Working data:

□ □ □ □ □

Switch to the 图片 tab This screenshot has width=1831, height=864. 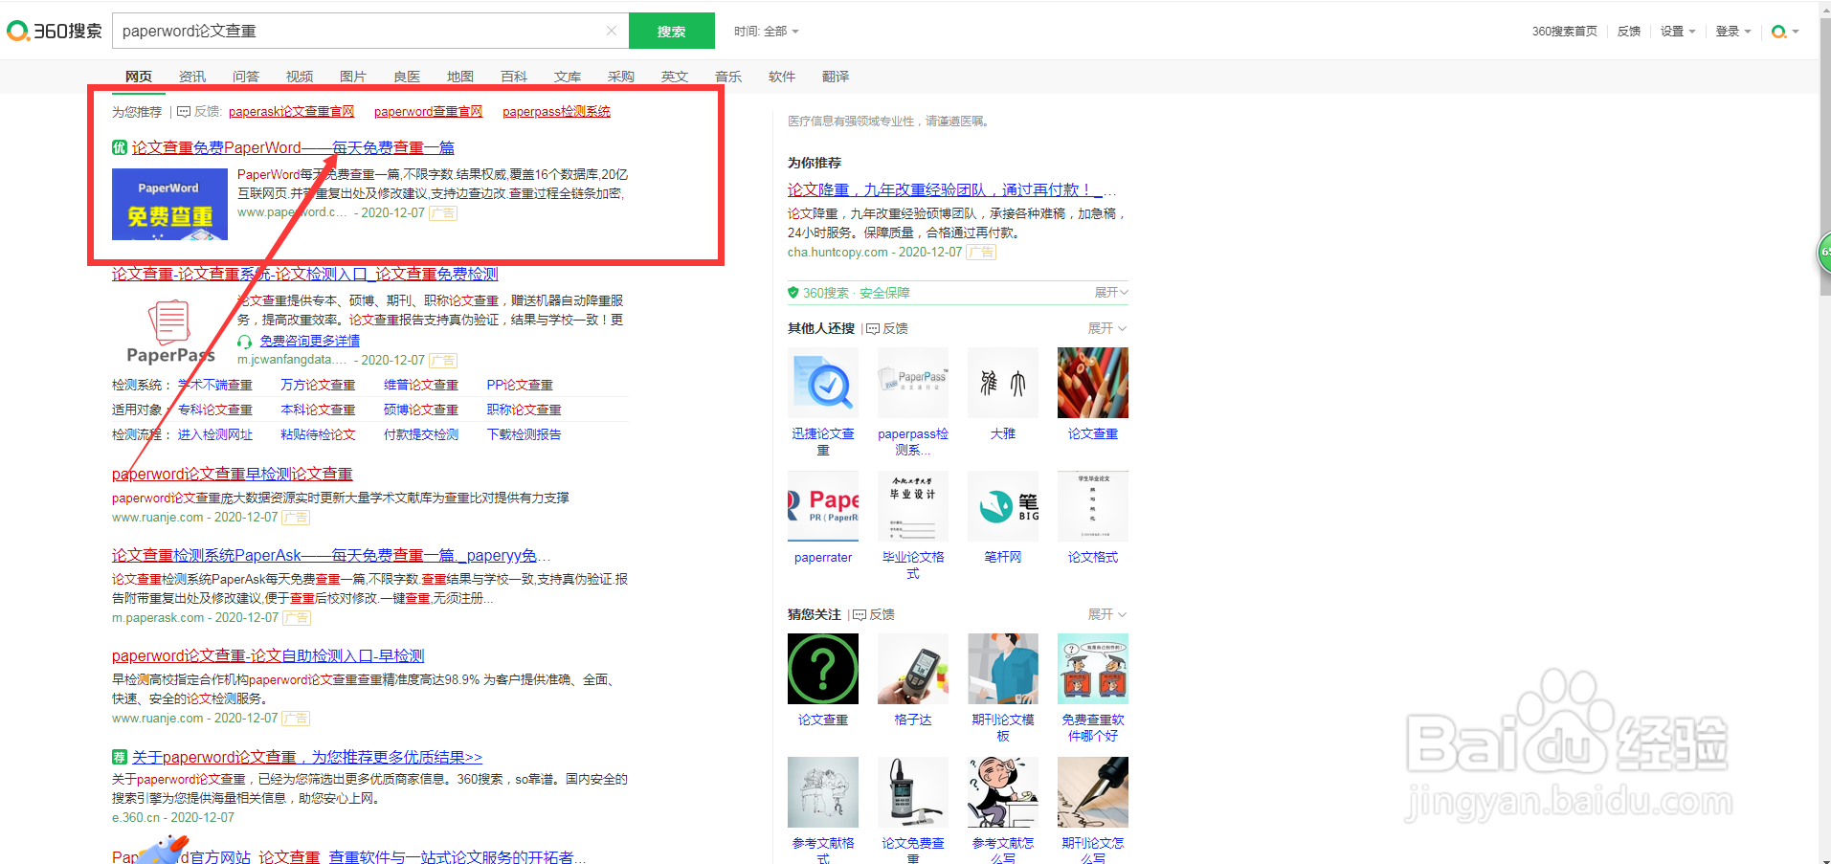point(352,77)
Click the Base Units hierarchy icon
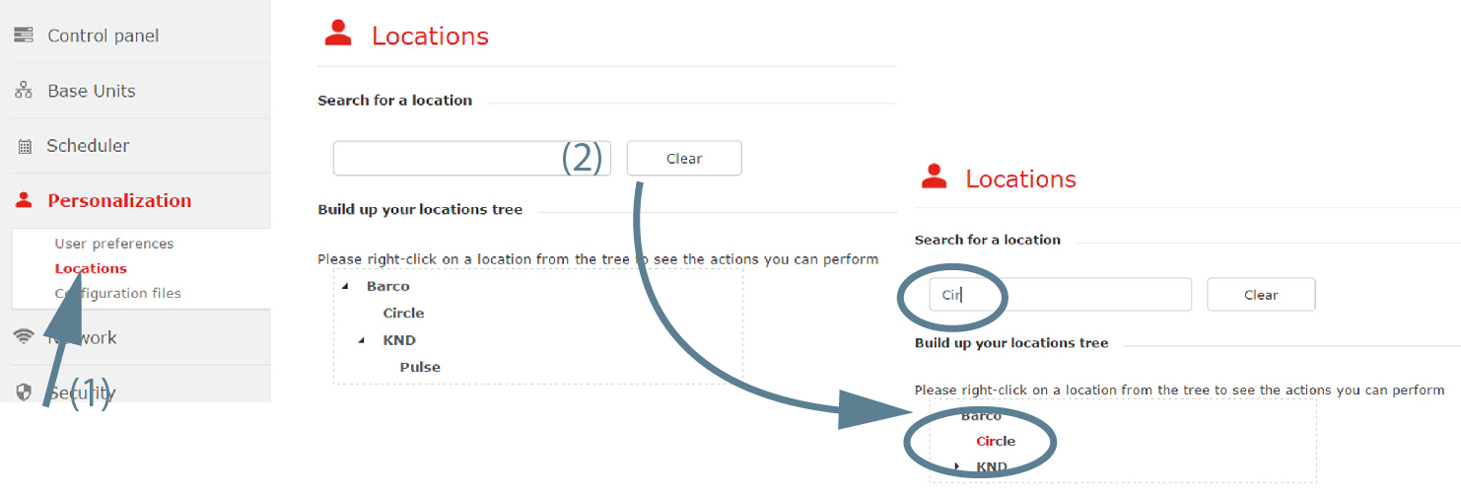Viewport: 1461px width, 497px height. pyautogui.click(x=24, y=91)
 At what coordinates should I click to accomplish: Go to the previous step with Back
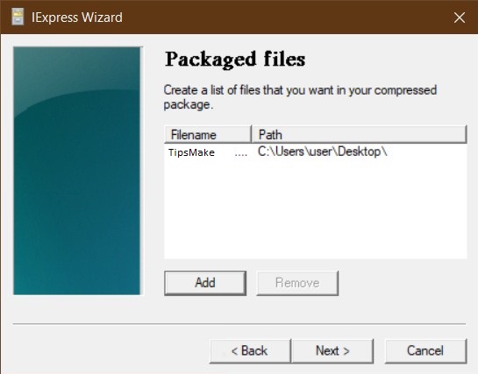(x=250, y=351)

□ □ □ □ □

Written exercise: Rewrite only the lines from the one containing "At what coordinates" through the end of the listing, requests included. Scale every coordinate in the answers by 0.95, rounding to whole numbers with halves going up, and leave the pictures out.

Response to the exercise:
 At what coordinates should I click to accomplish: Go to the previous step with Back
(x=238, y=333)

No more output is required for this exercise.